### TASK REQUIREMENTS
Each line below has to be output exactly, from first to last.

### DATASET ENTRIES

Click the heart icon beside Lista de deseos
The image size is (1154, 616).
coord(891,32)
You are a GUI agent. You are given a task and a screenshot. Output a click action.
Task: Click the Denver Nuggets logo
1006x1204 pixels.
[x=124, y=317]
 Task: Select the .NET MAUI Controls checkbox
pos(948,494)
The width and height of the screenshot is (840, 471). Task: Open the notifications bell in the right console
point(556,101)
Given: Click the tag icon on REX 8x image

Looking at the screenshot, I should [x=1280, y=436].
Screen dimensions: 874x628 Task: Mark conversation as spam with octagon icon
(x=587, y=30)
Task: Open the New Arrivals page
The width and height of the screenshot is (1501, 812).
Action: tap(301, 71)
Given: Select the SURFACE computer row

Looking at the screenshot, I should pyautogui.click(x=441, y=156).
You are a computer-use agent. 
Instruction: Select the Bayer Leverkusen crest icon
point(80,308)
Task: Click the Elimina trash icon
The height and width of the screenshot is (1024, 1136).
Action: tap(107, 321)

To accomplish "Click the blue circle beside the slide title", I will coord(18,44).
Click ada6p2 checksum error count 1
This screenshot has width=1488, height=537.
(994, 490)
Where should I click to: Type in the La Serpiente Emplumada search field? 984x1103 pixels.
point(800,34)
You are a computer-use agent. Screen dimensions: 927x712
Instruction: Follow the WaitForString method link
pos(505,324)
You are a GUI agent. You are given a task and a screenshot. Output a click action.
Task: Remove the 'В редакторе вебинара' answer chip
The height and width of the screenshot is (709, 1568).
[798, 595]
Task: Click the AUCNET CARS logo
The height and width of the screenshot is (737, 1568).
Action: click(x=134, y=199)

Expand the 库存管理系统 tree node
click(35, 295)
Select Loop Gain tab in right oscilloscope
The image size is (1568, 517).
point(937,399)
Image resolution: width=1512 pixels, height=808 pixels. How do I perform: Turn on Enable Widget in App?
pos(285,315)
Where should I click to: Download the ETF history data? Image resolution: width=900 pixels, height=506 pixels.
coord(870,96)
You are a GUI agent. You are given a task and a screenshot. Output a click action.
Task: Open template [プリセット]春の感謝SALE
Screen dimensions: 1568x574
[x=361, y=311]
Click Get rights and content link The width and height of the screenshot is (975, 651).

### ANSWER TO THIS PROBLEM
Click the heart icon beside Lista de deseos
The image size is (1154, 616).
coord(891,32)
You are a GUI agent. You are given a task and a screenshot. Output a click action.
Task: Click the Denver Nuggets logo
1006x1204 pixels.
[x=124, y=317]
 Task: Select the .NET MAUI Controls checkbox
pos(948,494)
The width and height of the screenshot is (840, 471). Task: Open the notifications bell in the right console
point(556,101)
Given: Click the tag icon on REX 8x image

Looking at the screenshot, I should [x=1280, y=436].
Screen dimensions: 874x628 Task: Mark conversation as spam with octagon icon
(x=587, y=30)
Task: Open the New Arrivals page
The width and height of the screenshot is (1501, 812).
Action: tap(301, 71)
Given: Select the SURFACE computer row

Looking at the screenshot, I should pyautogui.click(x=441, y=156).
You are a computer-use agent. 
Instruction: Select the Bayer Leverkusen crest icon
point(80,308)
Task: Click the Elimina trash icon
The height and width of the screenshot is (1024, 1136).
Action: tap(107, 321)

To accomplish "Click the blue circle beside the slide title", I will coord(18,44).
Click ada6p2 checksum error count 1
This screenshot has width=1488, height=537.
(994, 490)
Where should I click to: Type in the La Serpiente Emplumada search field? 984x1103 pixels.
point(800,34)
You are a computer-use agent. Screen dimensions: 927x712
Instruction: Follow the WaitForString method link
pos(505,324)
You are a GUI agent. You are given a task and a screenshot. Output a click action.
Task: Remove the 'В редакторе вебинара' answer chip
The height and width of the screenshot is (709, 1568).
[798, 595]
Task: Click the AUCNET CARS logo
The height and width of the screenshot is (737, 1568).
Action: click(x=134, y=199)

Expand the 库存管理系统 tree node
click(35, 295)
Select Loop Gain tab in right oscilloscope
The image size is (1568, 517).
point(937,399)
Image resolution: width=1512 pixels, height=808 pixels. How do I perform: Turn on Enable Widget in App?
pos(285,315)
Where should I click to: Download the ETF history data? Image resolution: width=900 pixels, height=506 pixels.
coord(870,96)
You are a GUI agent. You are given a task and a screenshot. Output a click action.
Task: Open template [プリセット]春の感謝SALE
Screen dimensions: 1568x574
[x=361, y=311]
Click Get rights and content link The width and height of the screenshot is (975, 651).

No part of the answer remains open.